* [Prompt]
Filtering the records below, copy only those lines that include the word "with".

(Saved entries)
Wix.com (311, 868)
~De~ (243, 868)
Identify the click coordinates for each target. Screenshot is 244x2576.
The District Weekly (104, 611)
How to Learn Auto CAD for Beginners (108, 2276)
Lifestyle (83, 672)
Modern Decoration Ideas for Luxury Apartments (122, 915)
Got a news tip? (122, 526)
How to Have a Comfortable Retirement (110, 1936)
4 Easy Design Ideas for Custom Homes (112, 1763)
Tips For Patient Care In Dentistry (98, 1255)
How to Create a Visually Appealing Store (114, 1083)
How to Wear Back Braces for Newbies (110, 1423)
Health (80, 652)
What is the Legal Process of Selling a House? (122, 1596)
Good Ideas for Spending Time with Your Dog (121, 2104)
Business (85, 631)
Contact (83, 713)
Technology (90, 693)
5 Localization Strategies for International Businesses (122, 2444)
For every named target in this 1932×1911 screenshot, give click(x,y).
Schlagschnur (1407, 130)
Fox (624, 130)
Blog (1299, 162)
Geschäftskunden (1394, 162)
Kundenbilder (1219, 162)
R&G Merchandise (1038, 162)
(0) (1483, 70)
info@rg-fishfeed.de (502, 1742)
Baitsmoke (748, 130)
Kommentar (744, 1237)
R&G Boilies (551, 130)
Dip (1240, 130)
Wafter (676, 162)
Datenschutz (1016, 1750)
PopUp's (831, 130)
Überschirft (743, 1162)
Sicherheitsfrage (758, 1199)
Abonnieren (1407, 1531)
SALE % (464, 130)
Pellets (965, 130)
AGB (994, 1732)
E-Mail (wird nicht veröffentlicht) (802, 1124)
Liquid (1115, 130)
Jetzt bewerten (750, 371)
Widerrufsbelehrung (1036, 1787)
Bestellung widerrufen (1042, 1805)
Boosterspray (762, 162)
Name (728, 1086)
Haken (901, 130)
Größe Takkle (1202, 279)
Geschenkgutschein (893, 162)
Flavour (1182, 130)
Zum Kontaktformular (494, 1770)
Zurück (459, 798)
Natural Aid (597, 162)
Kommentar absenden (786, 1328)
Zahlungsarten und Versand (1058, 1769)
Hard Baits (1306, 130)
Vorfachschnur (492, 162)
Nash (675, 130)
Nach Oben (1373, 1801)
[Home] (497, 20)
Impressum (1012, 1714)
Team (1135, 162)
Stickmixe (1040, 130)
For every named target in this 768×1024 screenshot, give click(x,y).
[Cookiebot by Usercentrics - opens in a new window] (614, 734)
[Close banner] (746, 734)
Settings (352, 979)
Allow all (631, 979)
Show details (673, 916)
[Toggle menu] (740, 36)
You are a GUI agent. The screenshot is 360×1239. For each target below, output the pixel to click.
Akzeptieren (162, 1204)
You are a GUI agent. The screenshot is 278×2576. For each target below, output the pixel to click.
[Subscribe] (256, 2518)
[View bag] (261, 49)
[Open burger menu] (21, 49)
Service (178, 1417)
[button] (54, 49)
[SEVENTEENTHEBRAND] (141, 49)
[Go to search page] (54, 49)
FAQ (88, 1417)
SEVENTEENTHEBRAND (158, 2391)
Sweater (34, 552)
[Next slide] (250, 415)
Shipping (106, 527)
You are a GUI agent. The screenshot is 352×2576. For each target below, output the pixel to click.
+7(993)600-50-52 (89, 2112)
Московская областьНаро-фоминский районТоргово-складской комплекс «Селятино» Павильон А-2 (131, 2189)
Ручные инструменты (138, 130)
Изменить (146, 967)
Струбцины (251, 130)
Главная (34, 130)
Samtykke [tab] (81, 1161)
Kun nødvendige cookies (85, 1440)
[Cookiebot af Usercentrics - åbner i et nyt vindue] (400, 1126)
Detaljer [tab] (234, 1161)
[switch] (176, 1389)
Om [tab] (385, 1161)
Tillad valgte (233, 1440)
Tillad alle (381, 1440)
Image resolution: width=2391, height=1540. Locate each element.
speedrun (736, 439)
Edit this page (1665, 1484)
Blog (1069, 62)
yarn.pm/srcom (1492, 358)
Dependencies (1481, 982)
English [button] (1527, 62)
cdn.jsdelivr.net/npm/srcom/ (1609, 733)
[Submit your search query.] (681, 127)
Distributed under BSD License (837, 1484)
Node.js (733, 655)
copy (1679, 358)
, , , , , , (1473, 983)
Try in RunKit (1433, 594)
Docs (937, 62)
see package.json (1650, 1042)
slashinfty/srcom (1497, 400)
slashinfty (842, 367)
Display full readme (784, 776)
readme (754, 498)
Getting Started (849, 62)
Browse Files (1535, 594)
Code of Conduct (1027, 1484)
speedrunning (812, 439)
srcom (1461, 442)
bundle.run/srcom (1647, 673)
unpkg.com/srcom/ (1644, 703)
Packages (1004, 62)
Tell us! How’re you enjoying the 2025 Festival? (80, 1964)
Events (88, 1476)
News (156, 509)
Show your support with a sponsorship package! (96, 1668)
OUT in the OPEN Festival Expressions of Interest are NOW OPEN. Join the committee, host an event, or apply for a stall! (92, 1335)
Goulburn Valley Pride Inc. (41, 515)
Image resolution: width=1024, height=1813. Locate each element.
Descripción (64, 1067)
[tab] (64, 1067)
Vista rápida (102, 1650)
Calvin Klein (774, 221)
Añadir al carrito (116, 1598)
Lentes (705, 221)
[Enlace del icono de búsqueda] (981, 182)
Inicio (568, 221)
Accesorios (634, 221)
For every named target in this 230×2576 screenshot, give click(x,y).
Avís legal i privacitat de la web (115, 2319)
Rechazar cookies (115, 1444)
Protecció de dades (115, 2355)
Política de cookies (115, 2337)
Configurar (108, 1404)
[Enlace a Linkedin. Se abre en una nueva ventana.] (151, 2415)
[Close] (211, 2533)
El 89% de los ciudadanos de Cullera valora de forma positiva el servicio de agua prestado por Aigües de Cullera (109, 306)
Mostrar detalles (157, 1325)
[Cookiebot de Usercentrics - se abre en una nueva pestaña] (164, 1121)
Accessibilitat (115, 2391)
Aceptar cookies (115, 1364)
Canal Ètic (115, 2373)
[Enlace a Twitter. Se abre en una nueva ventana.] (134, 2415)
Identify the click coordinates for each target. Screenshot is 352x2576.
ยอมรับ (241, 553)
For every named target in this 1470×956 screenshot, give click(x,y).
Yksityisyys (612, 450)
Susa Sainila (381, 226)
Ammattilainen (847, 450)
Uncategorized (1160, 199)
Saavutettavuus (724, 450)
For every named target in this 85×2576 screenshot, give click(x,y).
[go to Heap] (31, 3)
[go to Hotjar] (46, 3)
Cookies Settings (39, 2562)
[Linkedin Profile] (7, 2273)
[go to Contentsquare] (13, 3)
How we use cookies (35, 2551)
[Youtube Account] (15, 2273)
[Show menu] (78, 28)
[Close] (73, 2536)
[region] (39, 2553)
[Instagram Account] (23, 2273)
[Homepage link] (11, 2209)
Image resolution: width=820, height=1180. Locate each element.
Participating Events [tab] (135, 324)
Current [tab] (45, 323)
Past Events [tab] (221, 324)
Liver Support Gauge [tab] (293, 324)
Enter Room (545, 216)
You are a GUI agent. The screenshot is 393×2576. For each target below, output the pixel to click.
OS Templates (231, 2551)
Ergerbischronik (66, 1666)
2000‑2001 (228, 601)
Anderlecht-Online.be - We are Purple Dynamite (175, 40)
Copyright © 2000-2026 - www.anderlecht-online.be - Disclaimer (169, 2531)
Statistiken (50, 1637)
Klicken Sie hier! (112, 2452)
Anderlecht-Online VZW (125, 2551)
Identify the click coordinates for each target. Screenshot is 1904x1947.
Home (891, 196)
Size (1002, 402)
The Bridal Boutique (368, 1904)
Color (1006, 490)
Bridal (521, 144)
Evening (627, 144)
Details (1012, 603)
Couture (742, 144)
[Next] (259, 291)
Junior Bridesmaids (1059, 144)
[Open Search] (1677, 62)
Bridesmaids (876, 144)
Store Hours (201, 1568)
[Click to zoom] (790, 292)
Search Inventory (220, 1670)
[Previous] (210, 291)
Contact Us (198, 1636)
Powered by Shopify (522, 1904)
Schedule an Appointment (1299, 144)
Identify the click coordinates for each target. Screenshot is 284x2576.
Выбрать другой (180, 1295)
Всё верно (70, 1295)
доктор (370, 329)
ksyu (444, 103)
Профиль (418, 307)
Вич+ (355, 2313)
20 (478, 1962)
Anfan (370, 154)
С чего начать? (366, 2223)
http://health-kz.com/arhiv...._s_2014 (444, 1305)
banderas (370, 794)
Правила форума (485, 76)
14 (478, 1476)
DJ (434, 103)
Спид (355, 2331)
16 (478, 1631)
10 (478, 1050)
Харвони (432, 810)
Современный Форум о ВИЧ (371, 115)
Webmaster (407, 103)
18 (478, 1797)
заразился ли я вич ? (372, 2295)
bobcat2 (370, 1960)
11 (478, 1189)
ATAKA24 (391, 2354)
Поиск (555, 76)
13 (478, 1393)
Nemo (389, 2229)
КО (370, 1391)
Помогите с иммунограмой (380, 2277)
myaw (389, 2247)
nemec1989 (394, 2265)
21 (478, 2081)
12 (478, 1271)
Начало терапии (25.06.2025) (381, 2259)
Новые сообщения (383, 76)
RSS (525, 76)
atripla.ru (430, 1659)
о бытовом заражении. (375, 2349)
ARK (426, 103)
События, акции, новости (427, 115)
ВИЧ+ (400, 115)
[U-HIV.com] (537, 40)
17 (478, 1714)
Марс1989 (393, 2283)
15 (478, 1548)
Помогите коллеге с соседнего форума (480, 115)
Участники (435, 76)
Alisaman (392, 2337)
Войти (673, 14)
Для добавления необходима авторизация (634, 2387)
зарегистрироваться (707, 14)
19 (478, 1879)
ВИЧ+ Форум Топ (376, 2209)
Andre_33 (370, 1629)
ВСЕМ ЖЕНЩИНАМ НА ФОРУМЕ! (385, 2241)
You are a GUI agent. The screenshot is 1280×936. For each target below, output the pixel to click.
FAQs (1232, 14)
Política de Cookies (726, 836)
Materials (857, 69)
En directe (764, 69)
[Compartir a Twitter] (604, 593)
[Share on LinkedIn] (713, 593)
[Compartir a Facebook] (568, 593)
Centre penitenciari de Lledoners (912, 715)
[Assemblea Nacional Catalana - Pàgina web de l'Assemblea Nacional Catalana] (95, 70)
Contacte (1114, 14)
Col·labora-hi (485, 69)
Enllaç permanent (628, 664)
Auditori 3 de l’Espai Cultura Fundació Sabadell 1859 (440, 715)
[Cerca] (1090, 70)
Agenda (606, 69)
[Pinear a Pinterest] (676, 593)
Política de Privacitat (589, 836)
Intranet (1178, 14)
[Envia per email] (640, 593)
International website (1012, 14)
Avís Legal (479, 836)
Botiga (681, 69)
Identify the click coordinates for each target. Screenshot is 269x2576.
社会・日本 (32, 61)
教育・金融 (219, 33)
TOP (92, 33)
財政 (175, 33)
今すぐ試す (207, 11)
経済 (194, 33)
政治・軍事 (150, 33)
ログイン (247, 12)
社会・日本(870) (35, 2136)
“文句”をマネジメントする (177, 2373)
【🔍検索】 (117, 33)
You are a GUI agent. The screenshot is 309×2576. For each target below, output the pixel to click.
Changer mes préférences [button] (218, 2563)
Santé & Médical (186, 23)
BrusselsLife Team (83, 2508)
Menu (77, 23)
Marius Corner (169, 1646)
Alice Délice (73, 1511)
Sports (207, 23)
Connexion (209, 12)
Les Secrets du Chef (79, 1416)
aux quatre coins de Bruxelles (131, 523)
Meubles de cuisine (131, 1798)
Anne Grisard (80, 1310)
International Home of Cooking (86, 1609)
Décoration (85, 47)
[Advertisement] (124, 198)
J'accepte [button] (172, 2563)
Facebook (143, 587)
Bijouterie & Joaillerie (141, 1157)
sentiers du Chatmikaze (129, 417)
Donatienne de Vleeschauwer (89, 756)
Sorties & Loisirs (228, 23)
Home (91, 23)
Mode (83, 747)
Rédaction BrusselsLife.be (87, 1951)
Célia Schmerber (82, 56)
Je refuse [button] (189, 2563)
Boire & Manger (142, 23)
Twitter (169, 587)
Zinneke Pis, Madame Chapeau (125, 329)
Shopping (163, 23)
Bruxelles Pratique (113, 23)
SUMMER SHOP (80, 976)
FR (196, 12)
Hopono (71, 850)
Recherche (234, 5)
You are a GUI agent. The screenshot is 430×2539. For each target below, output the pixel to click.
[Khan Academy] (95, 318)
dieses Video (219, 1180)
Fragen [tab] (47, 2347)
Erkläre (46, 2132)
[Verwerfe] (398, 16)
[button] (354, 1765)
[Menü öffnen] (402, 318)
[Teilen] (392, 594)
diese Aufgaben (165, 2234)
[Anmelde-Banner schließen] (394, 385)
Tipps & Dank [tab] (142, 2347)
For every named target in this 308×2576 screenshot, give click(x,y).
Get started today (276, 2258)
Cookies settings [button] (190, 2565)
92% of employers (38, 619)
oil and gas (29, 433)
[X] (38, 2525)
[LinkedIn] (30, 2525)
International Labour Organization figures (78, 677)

* [Task result]
Good Ideas for Spending Time with Your Dog (121, 2104)
Show your support with a sponsorship package! (96, 1668)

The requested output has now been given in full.